(Exercise data Opens)
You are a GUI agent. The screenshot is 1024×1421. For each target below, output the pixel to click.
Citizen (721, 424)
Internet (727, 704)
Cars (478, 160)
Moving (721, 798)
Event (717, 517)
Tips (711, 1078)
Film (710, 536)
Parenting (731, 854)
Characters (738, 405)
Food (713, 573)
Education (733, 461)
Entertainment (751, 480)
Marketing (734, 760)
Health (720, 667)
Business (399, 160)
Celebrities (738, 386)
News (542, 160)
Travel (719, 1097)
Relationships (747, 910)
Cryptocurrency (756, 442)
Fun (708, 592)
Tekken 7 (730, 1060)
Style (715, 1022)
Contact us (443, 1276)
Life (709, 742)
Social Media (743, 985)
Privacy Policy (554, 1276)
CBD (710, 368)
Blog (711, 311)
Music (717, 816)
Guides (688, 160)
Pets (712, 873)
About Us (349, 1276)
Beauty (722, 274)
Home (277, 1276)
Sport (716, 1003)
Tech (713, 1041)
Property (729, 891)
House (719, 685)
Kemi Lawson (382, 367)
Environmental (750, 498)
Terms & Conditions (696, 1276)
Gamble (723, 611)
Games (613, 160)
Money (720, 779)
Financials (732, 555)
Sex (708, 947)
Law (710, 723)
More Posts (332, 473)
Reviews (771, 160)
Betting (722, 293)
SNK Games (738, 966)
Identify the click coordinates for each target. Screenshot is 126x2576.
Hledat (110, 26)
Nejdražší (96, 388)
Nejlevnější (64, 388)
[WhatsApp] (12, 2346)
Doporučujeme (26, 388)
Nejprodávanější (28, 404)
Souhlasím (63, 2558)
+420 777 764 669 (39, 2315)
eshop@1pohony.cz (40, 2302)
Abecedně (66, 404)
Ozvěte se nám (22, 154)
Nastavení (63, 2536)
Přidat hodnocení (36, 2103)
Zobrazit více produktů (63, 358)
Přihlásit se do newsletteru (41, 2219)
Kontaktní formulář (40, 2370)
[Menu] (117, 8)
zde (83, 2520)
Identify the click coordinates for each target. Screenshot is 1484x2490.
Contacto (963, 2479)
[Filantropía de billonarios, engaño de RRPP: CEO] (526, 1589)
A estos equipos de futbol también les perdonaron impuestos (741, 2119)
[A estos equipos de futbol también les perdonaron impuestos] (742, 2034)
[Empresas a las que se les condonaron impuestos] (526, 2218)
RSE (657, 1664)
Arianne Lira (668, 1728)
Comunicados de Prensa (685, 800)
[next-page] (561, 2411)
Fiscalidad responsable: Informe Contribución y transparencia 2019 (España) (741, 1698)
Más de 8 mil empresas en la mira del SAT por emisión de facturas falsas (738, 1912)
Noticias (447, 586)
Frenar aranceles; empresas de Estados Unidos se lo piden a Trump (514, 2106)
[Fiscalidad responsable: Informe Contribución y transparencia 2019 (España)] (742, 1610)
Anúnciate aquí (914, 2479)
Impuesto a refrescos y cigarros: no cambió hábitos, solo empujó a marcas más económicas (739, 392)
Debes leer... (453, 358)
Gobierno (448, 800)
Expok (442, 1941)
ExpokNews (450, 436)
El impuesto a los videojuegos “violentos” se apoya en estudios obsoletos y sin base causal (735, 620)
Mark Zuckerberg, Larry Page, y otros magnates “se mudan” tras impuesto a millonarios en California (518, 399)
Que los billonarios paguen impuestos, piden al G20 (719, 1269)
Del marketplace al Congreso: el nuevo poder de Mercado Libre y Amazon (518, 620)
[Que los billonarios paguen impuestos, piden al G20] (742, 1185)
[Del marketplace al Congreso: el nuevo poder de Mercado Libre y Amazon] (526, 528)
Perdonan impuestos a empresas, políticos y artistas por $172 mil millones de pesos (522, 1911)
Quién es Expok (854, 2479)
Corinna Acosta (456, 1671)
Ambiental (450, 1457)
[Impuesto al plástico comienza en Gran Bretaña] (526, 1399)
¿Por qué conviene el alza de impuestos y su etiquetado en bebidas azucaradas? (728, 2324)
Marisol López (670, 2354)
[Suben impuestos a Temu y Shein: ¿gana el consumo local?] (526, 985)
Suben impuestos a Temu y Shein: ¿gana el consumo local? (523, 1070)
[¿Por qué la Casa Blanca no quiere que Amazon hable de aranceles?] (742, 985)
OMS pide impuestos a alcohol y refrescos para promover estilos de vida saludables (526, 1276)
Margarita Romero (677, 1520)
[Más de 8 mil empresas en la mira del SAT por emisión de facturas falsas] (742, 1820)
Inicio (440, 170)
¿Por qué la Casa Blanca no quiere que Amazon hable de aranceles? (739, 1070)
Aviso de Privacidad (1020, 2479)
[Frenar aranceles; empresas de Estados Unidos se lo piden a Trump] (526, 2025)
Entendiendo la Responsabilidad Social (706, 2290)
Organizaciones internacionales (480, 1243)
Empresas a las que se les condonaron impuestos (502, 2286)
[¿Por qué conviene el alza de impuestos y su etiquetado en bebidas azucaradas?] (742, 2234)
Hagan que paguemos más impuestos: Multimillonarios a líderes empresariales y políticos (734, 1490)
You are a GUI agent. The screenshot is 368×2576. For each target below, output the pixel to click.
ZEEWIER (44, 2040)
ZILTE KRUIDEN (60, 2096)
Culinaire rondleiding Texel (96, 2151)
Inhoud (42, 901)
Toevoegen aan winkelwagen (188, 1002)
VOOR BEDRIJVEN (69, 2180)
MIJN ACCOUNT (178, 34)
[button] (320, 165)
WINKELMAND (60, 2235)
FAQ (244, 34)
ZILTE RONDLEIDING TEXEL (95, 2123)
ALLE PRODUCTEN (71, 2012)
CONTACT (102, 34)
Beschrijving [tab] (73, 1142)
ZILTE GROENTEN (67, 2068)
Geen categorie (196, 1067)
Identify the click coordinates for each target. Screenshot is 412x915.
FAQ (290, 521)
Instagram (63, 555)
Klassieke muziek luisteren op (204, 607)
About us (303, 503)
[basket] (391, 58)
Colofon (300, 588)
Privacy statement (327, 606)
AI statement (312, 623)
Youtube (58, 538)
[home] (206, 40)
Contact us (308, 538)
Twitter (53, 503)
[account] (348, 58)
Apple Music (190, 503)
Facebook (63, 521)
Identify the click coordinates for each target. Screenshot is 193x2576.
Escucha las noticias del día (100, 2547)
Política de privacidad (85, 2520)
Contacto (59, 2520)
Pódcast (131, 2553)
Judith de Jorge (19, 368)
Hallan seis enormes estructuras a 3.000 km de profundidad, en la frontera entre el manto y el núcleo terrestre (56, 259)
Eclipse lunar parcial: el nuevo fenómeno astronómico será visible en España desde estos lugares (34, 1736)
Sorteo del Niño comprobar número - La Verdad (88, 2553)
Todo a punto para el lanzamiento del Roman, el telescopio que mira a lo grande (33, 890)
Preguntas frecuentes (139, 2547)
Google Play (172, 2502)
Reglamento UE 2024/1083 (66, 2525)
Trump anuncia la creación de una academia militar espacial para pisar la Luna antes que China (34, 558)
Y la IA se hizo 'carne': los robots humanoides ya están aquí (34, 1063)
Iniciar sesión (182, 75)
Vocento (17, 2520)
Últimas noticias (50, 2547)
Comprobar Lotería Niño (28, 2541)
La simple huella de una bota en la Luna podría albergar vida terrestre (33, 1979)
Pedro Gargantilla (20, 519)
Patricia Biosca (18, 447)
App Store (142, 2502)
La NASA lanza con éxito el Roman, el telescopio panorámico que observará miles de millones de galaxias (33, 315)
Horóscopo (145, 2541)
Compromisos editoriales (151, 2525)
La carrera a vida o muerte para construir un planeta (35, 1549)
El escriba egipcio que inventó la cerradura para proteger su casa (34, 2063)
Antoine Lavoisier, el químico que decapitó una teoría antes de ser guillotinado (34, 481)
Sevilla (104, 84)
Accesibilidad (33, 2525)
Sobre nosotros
(Exercise data Closes)
• Your goal:
Return all lines in the data that include the word "Shein".

• Finished task:
[Suben impuestos a Temu y Shein: ¿gana el consumo local?] (526, 985)
Suben impuestos a Temu y Shein: ¿gana el consumo local? (523, 1070)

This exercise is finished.